Data records:
= Beginning of Section =
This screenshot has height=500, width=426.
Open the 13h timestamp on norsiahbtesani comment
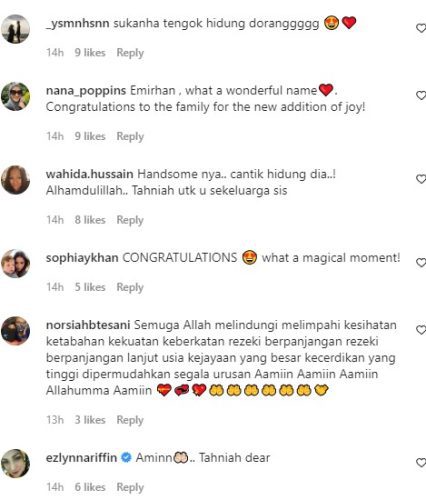(x=55, y=420)
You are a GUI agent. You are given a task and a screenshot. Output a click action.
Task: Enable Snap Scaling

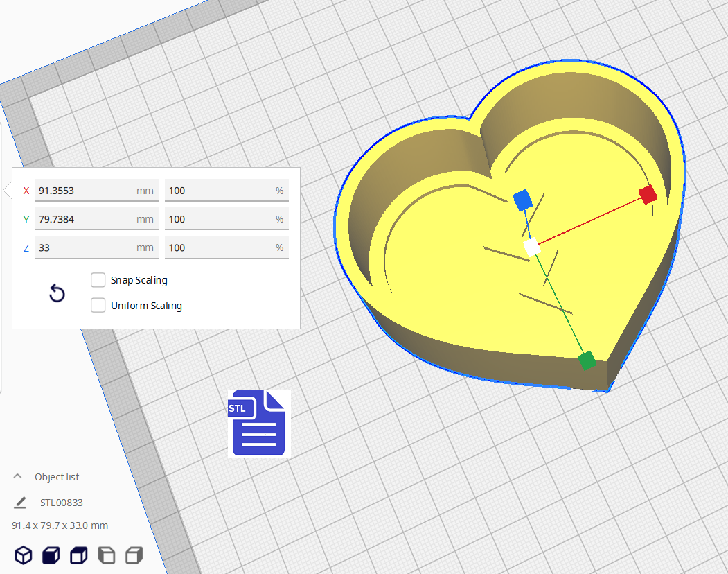[98, 279]
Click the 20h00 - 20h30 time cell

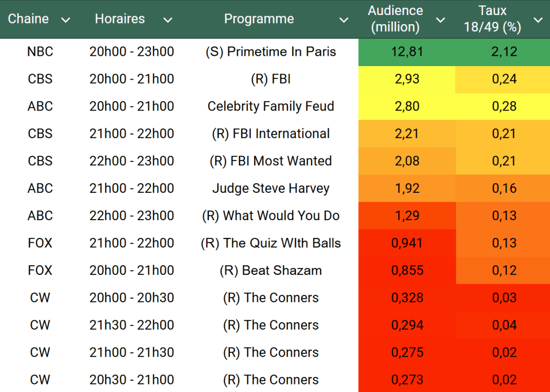132,297
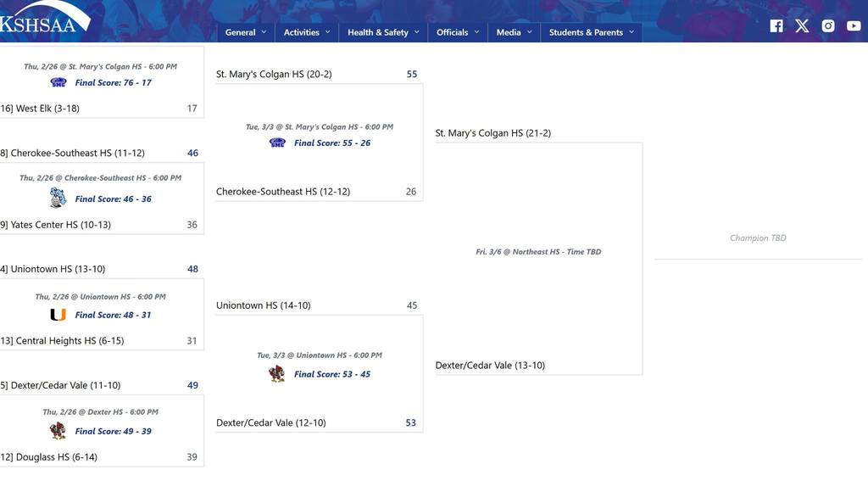Click Dexter mascot logo beside 53-45 score
This screenshot has height=481, width=868.
click(x=277, y=374)
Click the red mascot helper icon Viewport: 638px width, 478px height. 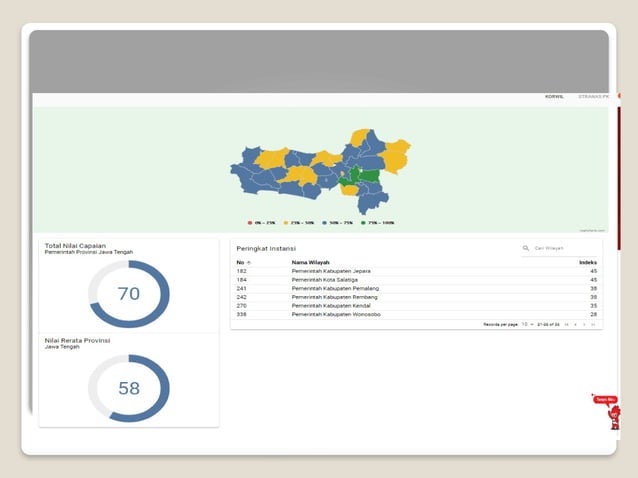pyautogui.click(x=614, y=417)
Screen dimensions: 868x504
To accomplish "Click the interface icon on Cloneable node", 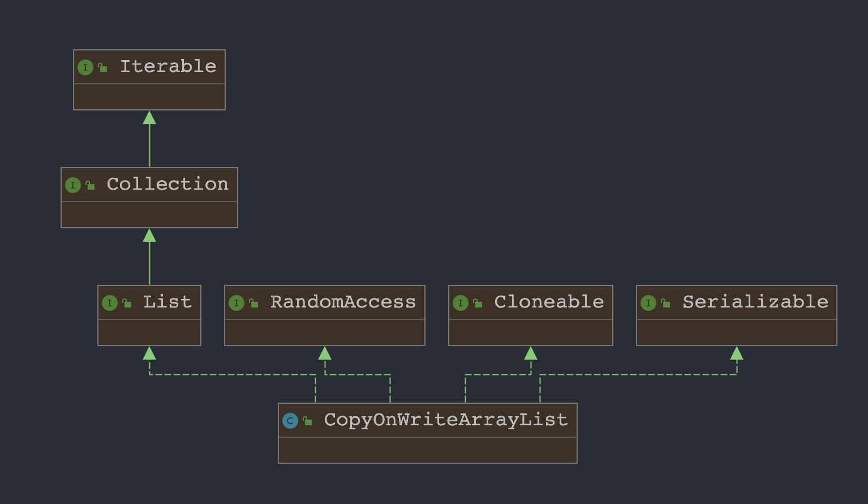I will click(x=461, y=303).
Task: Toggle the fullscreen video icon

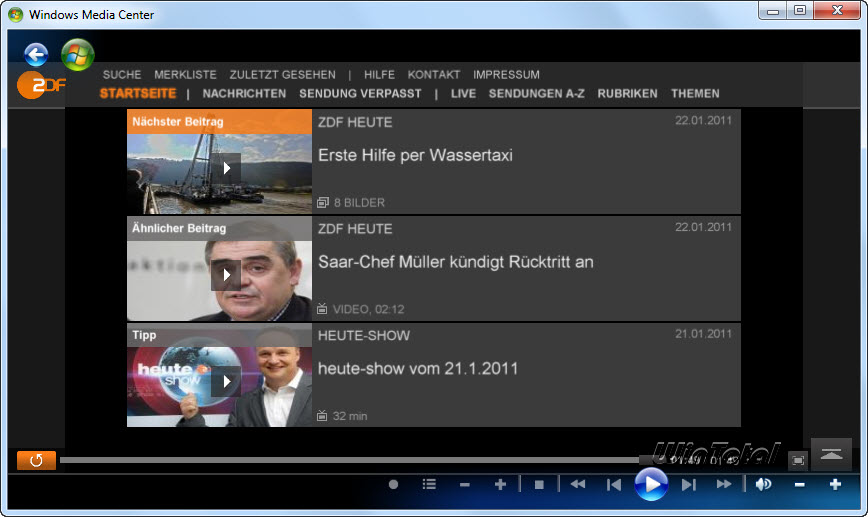Action: tap(797, 460)
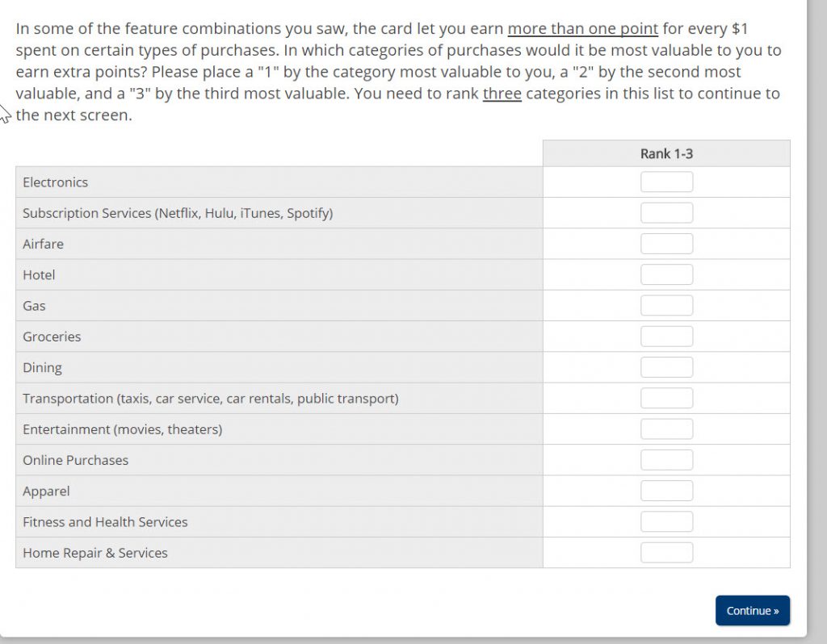Click the rank input for Electronics
The image size is (827, 644).
(x=666, y=182)
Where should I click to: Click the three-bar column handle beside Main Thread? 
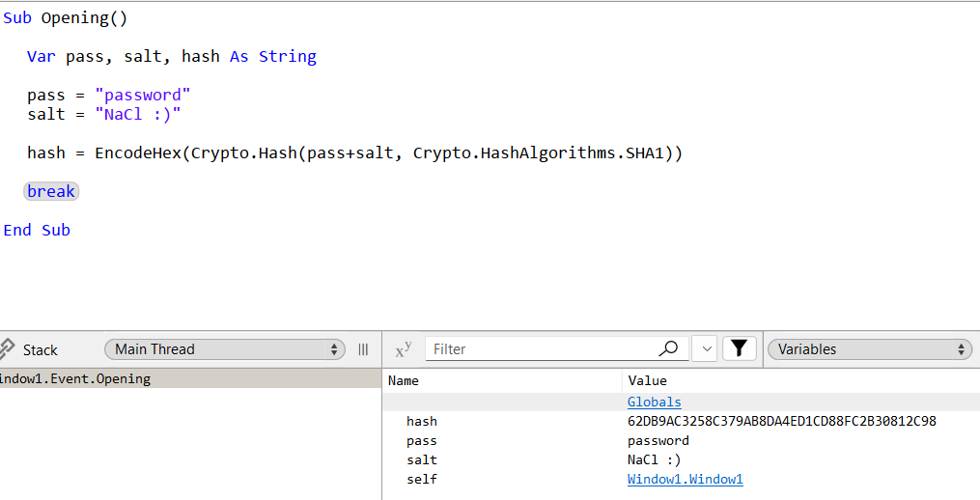pyautogui.click(x=363, y=349)
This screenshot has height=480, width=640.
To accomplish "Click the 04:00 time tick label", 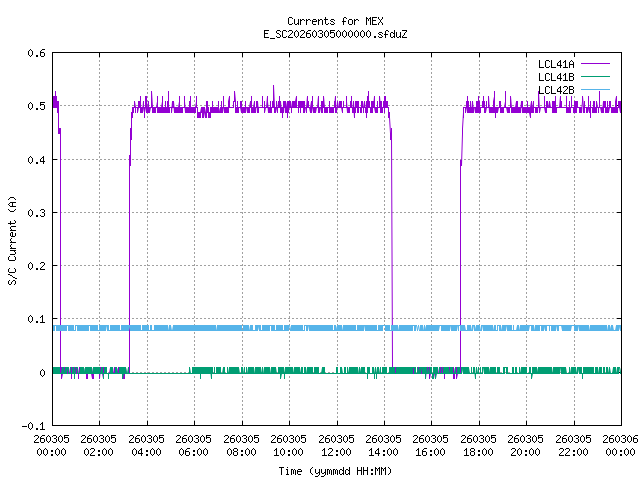I will click(146, 445).
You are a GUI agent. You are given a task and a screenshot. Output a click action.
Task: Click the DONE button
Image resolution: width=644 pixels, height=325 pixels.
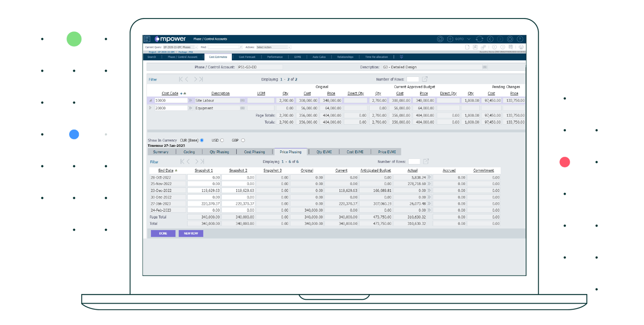tap(163, 233)
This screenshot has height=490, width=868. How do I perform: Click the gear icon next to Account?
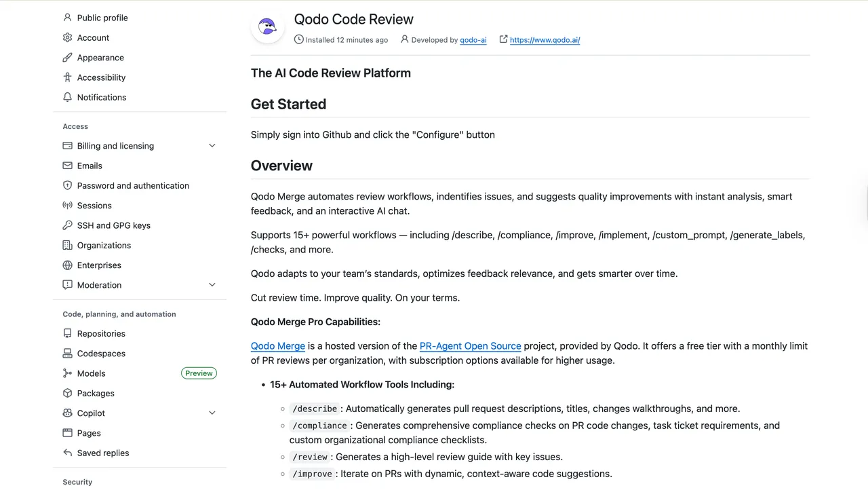click(x=67, y=38)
= End of Section =
Assigned task: All lines after and including the one with "Task: Click the DONE button", through the end of the entries above, should be output exactly and by themselves. The pictures are to be left out.

Solution to the problem:
Task: Click the DONE button
Image resolution: width=644 pixels, height=325 pixels.
tap(163, 233)
This screenshot has height=490, width=868. How do I perform: Click the gear icon next to Account?
click(x=67, y=38)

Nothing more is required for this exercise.